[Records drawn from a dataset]
--- START ---

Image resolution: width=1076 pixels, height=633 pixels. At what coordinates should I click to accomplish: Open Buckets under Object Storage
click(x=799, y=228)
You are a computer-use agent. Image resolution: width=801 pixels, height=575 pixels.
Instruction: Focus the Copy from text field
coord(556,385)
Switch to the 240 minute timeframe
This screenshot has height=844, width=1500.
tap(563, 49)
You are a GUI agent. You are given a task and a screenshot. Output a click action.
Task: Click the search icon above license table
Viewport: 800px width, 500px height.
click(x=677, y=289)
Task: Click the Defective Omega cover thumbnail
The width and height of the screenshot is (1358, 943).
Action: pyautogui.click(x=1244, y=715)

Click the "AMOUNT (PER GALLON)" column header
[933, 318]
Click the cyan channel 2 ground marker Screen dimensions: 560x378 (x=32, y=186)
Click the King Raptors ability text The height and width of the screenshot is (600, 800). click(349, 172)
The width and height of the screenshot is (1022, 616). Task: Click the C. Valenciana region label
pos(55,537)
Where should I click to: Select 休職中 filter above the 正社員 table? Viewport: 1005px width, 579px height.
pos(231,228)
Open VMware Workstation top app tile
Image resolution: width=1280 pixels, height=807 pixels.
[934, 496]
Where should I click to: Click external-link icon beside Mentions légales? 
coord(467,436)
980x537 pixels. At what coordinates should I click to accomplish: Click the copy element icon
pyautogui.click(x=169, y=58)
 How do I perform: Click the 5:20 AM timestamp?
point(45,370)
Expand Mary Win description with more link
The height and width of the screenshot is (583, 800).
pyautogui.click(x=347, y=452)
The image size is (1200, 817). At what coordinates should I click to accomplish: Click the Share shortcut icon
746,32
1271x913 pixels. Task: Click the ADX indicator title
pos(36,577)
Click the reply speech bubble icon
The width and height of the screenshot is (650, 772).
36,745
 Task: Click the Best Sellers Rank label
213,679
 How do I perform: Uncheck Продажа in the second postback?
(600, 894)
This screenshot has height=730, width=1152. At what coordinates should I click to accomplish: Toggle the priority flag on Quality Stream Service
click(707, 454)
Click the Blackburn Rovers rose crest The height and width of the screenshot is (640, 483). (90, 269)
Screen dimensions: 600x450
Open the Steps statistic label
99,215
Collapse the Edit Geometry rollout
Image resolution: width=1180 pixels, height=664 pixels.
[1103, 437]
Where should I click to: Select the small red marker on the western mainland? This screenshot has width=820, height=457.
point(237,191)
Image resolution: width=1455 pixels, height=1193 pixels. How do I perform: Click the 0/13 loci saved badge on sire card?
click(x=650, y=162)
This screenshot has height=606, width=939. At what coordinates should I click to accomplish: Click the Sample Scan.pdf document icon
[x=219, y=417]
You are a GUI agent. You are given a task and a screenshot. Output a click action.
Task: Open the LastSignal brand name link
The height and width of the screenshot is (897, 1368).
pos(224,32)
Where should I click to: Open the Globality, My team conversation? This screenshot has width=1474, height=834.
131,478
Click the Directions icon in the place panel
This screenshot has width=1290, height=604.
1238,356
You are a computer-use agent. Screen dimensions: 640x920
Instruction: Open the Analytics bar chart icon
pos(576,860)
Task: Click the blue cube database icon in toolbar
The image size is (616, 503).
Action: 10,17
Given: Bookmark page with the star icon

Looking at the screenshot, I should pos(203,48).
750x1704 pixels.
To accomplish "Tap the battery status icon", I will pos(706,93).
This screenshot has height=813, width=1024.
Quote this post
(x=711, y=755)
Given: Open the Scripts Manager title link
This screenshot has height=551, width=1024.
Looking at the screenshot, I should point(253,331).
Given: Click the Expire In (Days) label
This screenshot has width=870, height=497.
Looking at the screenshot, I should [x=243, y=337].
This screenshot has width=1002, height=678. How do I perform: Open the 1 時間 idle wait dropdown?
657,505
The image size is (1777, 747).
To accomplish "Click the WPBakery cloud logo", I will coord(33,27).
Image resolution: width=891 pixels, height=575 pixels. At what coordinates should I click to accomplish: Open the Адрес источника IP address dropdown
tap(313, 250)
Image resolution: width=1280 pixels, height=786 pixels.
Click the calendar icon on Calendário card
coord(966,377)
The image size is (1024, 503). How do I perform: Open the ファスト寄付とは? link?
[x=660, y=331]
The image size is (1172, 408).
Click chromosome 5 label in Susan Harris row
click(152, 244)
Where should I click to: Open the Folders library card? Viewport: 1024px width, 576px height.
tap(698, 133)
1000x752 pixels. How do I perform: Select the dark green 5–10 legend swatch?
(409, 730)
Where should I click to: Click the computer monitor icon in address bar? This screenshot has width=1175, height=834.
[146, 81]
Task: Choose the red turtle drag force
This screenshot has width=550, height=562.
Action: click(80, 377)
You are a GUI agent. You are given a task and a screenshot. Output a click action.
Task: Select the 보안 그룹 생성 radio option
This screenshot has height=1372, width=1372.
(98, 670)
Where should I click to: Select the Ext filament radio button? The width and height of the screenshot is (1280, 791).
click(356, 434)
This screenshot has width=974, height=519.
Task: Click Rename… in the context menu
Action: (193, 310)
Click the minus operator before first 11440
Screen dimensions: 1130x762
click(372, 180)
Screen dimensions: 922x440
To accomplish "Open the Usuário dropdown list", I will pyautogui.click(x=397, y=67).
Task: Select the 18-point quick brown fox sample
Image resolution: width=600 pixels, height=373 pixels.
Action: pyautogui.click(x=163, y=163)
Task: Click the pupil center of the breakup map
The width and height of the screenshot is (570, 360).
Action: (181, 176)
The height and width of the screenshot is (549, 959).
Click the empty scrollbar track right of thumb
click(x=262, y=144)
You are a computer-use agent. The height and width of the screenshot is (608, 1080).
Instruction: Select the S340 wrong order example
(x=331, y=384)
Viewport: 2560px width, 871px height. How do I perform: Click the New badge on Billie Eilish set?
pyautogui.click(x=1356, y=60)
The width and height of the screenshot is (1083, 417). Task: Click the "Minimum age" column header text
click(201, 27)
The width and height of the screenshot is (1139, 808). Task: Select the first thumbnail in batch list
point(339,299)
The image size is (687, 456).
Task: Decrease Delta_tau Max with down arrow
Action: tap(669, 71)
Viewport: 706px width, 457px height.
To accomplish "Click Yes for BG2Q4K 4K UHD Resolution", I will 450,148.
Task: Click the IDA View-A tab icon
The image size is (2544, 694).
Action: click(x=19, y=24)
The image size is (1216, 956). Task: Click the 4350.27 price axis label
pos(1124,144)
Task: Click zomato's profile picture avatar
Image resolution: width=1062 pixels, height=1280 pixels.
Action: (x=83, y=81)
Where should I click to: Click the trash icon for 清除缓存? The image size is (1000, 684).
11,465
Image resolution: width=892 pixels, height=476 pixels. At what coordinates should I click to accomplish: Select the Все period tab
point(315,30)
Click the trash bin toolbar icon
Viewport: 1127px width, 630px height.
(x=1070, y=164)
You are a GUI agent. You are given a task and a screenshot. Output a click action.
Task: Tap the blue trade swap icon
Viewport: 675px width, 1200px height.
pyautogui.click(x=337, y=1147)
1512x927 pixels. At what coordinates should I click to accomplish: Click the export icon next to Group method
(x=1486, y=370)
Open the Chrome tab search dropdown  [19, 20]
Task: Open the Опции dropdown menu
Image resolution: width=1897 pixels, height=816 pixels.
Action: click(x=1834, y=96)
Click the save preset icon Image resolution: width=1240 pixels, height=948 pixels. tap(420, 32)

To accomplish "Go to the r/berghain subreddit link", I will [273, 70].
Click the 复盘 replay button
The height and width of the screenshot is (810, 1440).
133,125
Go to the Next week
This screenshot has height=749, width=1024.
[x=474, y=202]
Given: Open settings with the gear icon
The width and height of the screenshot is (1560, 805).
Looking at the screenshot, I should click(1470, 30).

--- END ---

**Brief**
Nothing in the entries above should differ when you return them in full.

**Answer to this problem**
Image resolution: width=1076 pixels, height=633 pixels. At what coordinates should I click to accomplish: Open Buckets under Object Storage
click(x=799, y=228)
You are a computer-use agent. Image resolution: width=801 pixels, height=575 pixels.
Instruction: Focus the Copy from text field
coord(556,385)
Switch to the 240 minute timeframe
This screenshot has height=844, width=1500.
tap(563, 49)
You are a GUI agent. You are given a task and a screenshot. Output a click action.
Task: Click the search icon above license table
Viewport: 800px width, 500px height.
click(x=677, y=289)
Task: Click the Defective Omega cover thumbnail
The width and height of the screenshot is (1358, 943).
Action: pyautogui.click(x=1244, y=715)

Click the "AMOUNT (PER GALLON)" column header
[933, 318]
Click the cyan channel 2 ground marker Screen dimensions: 560x378 (x=32, y=186)
Click the King Raptors ability text The height and width of the screenshot is (600, 800). click(349, 172)
The width and height of the screenshot is (1022, 616). Task: Click the C. Valenciana region label
pos(55,537)
Where should I click to: Select 休職中 filter above the 正社員 table? Viewport: 1005px width, 579px height.
pos(231,228)
Open VMware Workstation top app tile
Image resolution: width=1280 pixels, height=807 pixels.
[934, 496]
Where should I click to: Click external-link icon beside Mentions légales? 
coord(467,436)
980x537 pixels. At what coordinates should I click to accomplish: Click the copy element icon
pyautogui.click(x=169, y=58)
 How do I perform: Click the 5:20 AM timestamp?
point(45,370)
Expand Mary Win description with more link
The height and width of the screenshot is (583, 800).
pyautogui.click(x=347, y=452)
The image size is (1200, 817). At what coordinates should I click to accomplish: Click the Share shortcut icon
746,32
1271x913 pixels. Task: Click the ADX indicator title
pos(36,577)
Click the reply speech bubble icon
The width and height of the screenshot is (650, 772).
36,745
 Task: Click the Best Sellers Rank label
213,679
 How do I perform: Uncheck Продажа in the second postback?
(600, 894)
This screenshot has height=730, width=1152. At what coordinates should I click to accomplish: Toggle the priority flag on Quality Stream Service
click(707, 454)
Click the Blackburn Rovers rose crest The height and width of the screenshot is (640, 483). (90, 269)
Screen dimensions: 600x450
Open the Steps statistic label
99,215
Collapse the Edit Geometry rollout
Image resolution: width=1180 pixels, height=664 pixels.
[1103, 437]
Where should I click to: Select the small red marker on the western mainland? This screenshot has width=820, height=457.
point(237,191)
Image resolution: width=1455 pixels, height=1193 pixels. How do I perform: Click the 0/13 loci saved badge on sire card?
click(x=650, y=162)
This screenshot has height=606, width=939. At what coordinates should I click to accomplish: Click the Sample Scan.pdf document icon
[x=219, y=417]
You are a GUI agent. You are given a task and a screenshot. Output a click action.
Task: Open the LastSignal brand name link
The height and width of the screenshot is (897, 1368).
pos(224,32)
Where should I click to: Open the Globality, My team conversation? This screenshot has width=1474, height=834.
131,478
Click the Directions icon in the place panel
This screenshot has width=1290, height=604.
1238,356
You are a computer-use agent. Screen dimensions: 640x920
Instruction: Open the Analytics bar chart icon
pos(576,860)
Task: Click the blue cube database icon in toolbar
The image size is (616, 503).
Action: 10,17
Given: Bookmark page with the star icon

Looking at the screenshot, I should pos(203,48).
750x1704 pixels.
To accomplish "Tap the battery status icon", I will pos(706,93).
This screenshot has height=813, width=1024.
Quote this post
(x=711, y=755)
Given: Open the Scripts Manager title link
This screenshot has height=551, width=1024.
Looking at the screenshot, I should point(253,331).
Given: Click the Expire In (Days) label
This screenshot has width=870, height=497.
Looking at the screenshot, I should [x=243, y=337].
This screenshot has width=1002, height=678. How do I perform: Open the 1 時間 idle wait dropdown?
657,505
The image size is (1777, 747).
To accomplish "Click the WPBakery cloud logo", I will coord(33,27).
Image resolution: width=891 pixels, height=575 pixels. At what coordinates should I click to accomplish: Open the Адрес источника IP address dropdown
tap(313, 250)
Image resolution: width=1280 pixels, height=786 pixels.
Click the calendar icon on Calendário card
coord(966,377)
The image size is (1024, 503). How do I perform: Open the ファスト寄付とは? link?
[x=660, y=331]
The image size is (1172, 408).
Click chromosome 5 label in Susan Harris row
click(152, 244)
Where should I click to: Open the Folders library card? Viewport: 1024px width, 576px height.
tap(698, 133)
1000x752 pixels. How do I perform: Select the dark green 5–10 legend swatch?
(409, 730)
Where should I click to: Click the computer monitor icon in address bar? This screenshot has width=1175, height=834.
[146, 81]
Task: Choose the red turtle drag force
This screenshot has width=550, height=562.
Action: click(80, 377)
You are a GUI agent. You are given a task and a screenshot. Output a click action.
Task: Select the 보안 그룹 생성 radio option
This screenshot has height=1372, width=1372.
(98, 670)
Where should I click to: Select the Ext filament radio button? The width and height of the screenshot is (1280, 791).
click(356, 434)
This screenshot has width=974, height=519.
Task: Click Rename… in the context menu
Action: (193, 310)
Click the minus operator before first 11440
Screen dimensions: 1130x762
click(372, 180)
Screen dimensions: 922x440
To accomplish "Open the Usuário dropdown list", I will pyautogui.click(x=397, y=67).
Task: Select the 18-point quick brown fox sample
Image resolution: width=600 pixels, height=373 pixels.
Action: pyautogui.click(x=163, y=163)
Task: Click the pupil center of the breakup map
The width and height of the screenshot is (570, 360).
Action: (181, 176)
The height and width of the screenshot is (549, 959).
Click the empty scrollbar track right of thumb
click(x=262, y=144)
You are a computer-use agent. The height and width of the screenshot is (608, 1080).
Instruction: Select the S340 wrong order example
(x=331, y=384)
Viewport: 2560px width, 871px height. How do I perform: Click the New badge on Billie Eilish set?
pyautogui.click(x=1356, y=60)
The width and height of the screenshot is (1083, 417). Task: Click the "Minimum age" column header text
click(201, 27)
The width and height of the screenshot is (1139, 808). Task: Select the first thumbnail in batch list
point(339,299)
The image size is (687, 456).
Task: Decrease Delta_tau Max with down arrow
Action: tap(669, 71)
Viewport: 706px width, 457px height.
To accomplish "Click Yes for BG2Q4K 4K UHD Resolution", I will 450,148.
Task: Click the IDA View-A tab icon
The image size is (2544, 694).
Action: click(x=19, y=24)
The image size is (1216, 956). Task: Click the 4350.27 price axis label
pos(1124,144)
Task: Click zomato's profile picture avatar
Image resolution: width=1062 pixels, height=1280 pixels.
Action: (x=83, y=81)
Where should I click to: Click the trash icon for 清除缓存? The image size is (1000, 684).
11,465
Image resolution: width=892 pixels, height=476 pixels. At what coordinates should I click to accomplish: Select the Все period tab
point(315,30)
Click the trash bin toolbar icon
Viewport: 1127px width, 630px height.
(x=1070, y=164)
You are a GUI agent. You are given a task and a screenshot. Output a click action.
Task: Tap the blue trade swap icon
Viewport: 675px width, 1200px height.
pyautogui.click(x=337, y=1147)
1512x927 pixels. At what coordinates should I click to accomplish: Click the export icon next to Group method
(x=1486, y=370)
Open the Chrome tab search dropdown  [19, 20]
Task: Open the Опции dropdown menu
Image resolution: width=1897 pixels, height=816 pixels.
Action: click(x=1834, y=96)
Click the save preset icon Image resolution: width=1240 pixels, height=948 pixels. tap(420, 32)

To accomplish "Go to the r/berghain subreddit link", I will [273, 70].
Click the 复盘 replay button
The height and width of the screenshot is (810, 1440).
133,125
Go to the Next week
This screenshot has height=749, width=1024.
[x=474, y=202]
Given: Open settings with the gear icon
The width and height of the screenshot is (1560, 805).
Looking at the screenshot, I should click(1470, 30).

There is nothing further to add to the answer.